- [WHAT THE TASK REQUIRES]:
Show all lines from the data that include the word "folder".

+---+

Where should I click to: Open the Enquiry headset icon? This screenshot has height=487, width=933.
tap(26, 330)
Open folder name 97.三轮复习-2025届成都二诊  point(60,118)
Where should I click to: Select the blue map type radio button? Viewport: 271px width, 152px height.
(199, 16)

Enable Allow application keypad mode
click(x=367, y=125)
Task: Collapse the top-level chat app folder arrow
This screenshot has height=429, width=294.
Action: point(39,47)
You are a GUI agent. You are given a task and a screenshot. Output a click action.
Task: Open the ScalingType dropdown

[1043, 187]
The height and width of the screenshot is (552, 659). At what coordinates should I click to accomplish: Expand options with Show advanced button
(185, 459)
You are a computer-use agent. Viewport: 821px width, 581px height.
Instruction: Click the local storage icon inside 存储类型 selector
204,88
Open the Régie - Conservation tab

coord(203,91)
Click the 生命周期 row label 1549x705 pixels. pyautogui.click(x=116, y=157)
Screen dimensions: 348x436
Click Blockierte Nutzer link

+---+

- [EXERCISE OUTPUT]:
Open folder name 97.三轮复习-2025届成都二诊  point(60,118)
Task: Collapse the top-level chat app folder arrow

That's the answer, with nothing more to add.